• Exercises to complete
a – List every factor that the cycling introduction names as able to influence pedaling biomechanics.
b – For each statement, say whether it agrees with the cycling introduction, answering yes or no and quoting the deciding words: (i) The neck has a higher reported prevalence of pedaling-related injuries than the knee. (ii) Pedaling-related injuries are primarily caused by incorrect saddle height. (iii) Fatigue can disrupt the body's movement and nervous systems.
c – Extract the cycling introduction's text between "Introduction" and "injuries [ 2 ].", inclusive.

Introduction

Cycling is widely recognized as a popular activity in professional and amateur sports. However, due to the repetitive nature and duration of the pedaling cycle, there is an increased risk of pedaling-related injuries, primarily caused by overexertion and fatigue [ 1 - 3 ]. Notably, the neck (48%) and knee (47%) are reported to have the highest prevalence of such injuries [ 2 ].

Fatigue can disrupt the body’s movement and nervous systems, affecting each component of the neuromuscular and musculoskeletal systems responsible for controlling posture. Consequently, such disruptions may lead to various pedaling-related injuries [ 2 , 3 ]. Moreover, various factors, such as changes in pedaling rate, body position and orientation, saddle height, and muscle fatigue, can influence pedaling biomechanics. These factors may ultimately result in alterations in the coordination and variability of joints or segments in the lower limbs [ 3 , 4 ]. Scientific research underscores the importance of coordination among joints or segments during movement for performance enhancement and injury prevention. The timing and coordination of inter-segmental and joint movements are crucial for understanding the etiology of lower limb injuries. It is believed that any inconsistency in joint coupling or changes in coordination variability may predispose individuals to injury [ 5 ].

The coordination and variability of joint or segmental coordination indicate the musculoskeletal system’s degree of freedom to select and execute tasks, thereby influencing performance and injury risk. Additionally, analyzing the variability and stability of kinematic parameters during pedaling not only aids in accurately describing muscle training programs but also offers insights into mitigating injury risks associated with excessive pedaling activity [ 1 - 3 ].

• Provided material
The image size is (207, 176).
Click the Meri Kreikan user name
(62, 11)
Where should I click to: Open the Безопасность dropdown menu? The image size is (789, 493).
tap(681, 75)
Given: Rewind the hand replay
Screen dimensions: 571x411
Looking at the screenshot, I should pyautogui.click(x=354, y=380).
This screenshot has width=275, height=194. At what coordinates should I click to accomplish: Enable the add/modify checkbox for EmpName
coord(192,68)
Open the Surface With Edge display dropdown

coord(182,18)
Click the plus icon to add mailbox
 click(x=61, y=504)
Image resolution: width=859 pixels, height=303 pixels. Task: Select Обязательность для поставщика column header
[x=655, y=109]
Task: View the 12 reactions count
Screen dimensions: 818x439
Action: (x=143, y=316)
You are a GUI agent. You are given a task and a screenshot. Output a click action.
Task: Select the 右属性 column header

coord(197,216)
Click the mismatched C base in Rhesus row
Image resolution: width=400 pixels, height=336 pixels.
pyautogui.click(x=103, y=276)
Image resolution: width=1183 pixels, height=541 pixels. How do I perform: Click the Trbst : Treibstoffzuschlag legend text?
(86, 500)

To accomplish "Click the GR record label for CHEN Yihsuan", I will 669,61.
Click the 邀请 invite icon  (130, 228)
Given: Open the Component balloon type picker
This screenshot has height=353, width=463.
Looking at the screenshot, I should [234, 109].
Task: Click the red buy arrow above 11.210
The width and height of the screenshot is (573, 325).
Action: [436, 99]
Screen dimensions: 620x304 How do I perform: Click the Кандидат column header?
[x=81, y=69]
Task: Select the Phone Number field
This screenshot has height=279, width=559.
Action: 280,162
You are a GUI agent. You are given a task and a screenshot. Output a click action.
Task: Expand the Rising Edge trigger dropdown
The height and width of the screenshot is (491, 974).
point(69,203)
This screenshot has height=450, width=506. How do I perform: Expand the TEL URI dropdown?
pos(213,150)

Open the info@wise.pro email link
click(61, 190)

• Answers per task
a –
- changes in pedaling rate
- body position and orientation
- saddle height
- muscle fatigue

b –
(i) Yes: "the neck (48%) and knee (47%) are reported to have the highest prevalence of such injuries"
(ii) No: "primarily caused by overexertion and fatigue"
(iii) Yes: "Fatigue can disrupt the body’s movement and nervous systems"

c –
Introduction

Cycling is widely recognized as a popular activity in professional and amateur sports. However, due to the repetitive nature and duration of the pedaling cycle, there is an increased risk of pedaling-related injuries, primarily caused by overexertion and fatigue [ 1 - 3 ]. Notably, the neck (48%) and knee (47%) are reported to have the highest prevalence of such injuries [ 2 ].